Herb-crusted Prime Rib with Horseradish Sauce
Prime rib is the perfect cut of beef to impress your Holiday guests!
1 four-rib standing rib roast, 6-8 pounds
4 cloves garlic, peeled and sliced lengthwise
2 teaspoons chopped fresh rosemary
2 teaspoons chopped fresh thyme
2 teaspoons chopped fresh flat-leaf parsley
1 teaspoon chopped lavender
1 tablespoon coarse sea salt
1 tablespoon freshly ground black pepper
1/4 cup olive oil
3/4 cup sour cream
3/4 cup mayonnaise
1/4 cup prepared horseradish
1. Pat dry the rib roast. Place in roasting pan, bone side down, fatty side up. With tip of sharp knife, make slits in the fat and press garlic slivers into slits.

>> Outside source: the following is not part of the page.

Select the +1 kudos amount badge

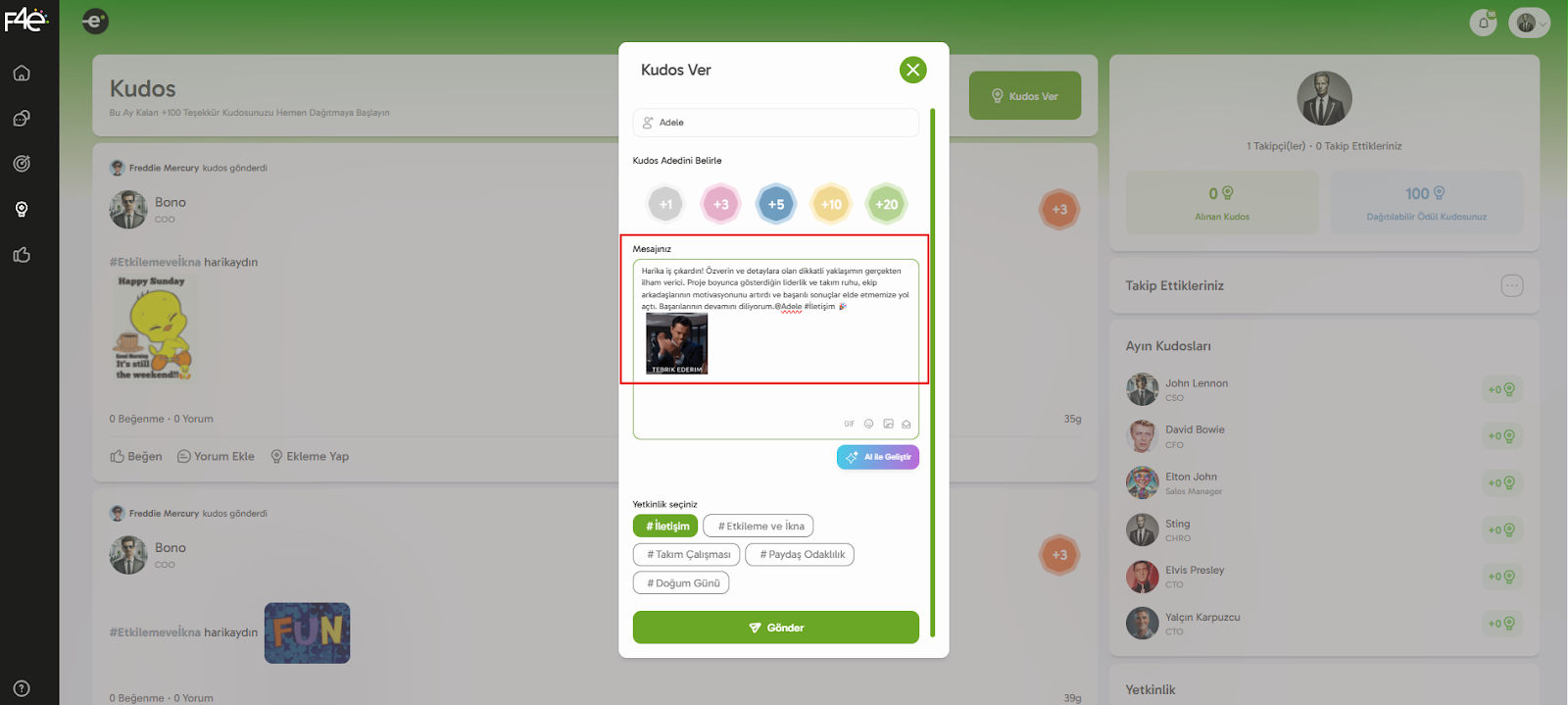[665, 204]
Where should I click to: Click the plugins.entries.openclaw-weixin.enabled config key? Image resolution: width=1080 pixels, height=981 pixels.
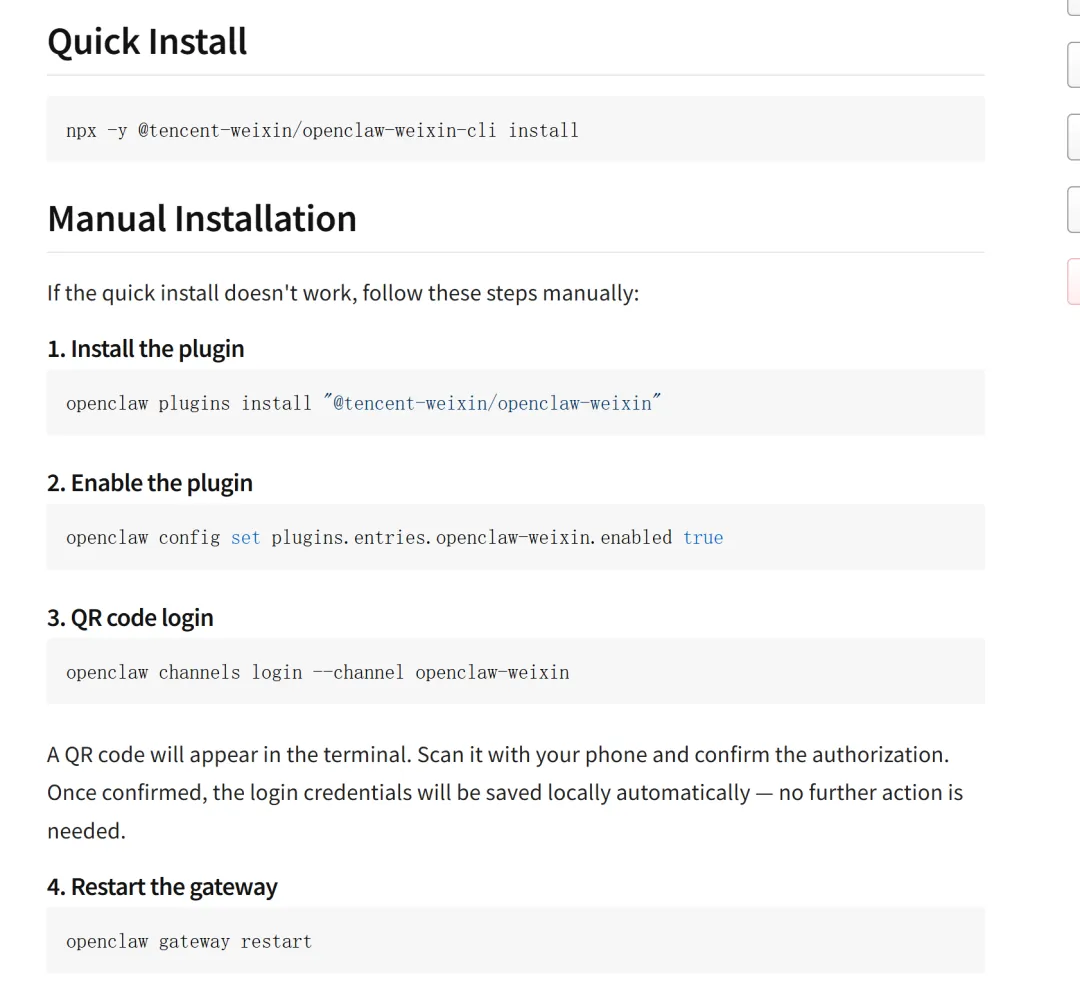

2. In a small bowl, combine all herbs, salt, pepper, and olive oil. Cover meat with herb mixture, cover with saran wrap and refrigerate up to overnight.
3. In a small bowl, combine sour cream, mayonnaise, and horseradish. Mix well to blend. Cover and refrigerate overnight.
4. Remove roast from refrigerator and bring to room temperature, about an hour. Preheat oven to 350º. Place in oven and roast about 2 1/2 hours, until meat thermometer reads 125º.
5. Remove from oven, tent with foil, and rest for 25-30 minutes before slicing. Serve with horseradish sauce.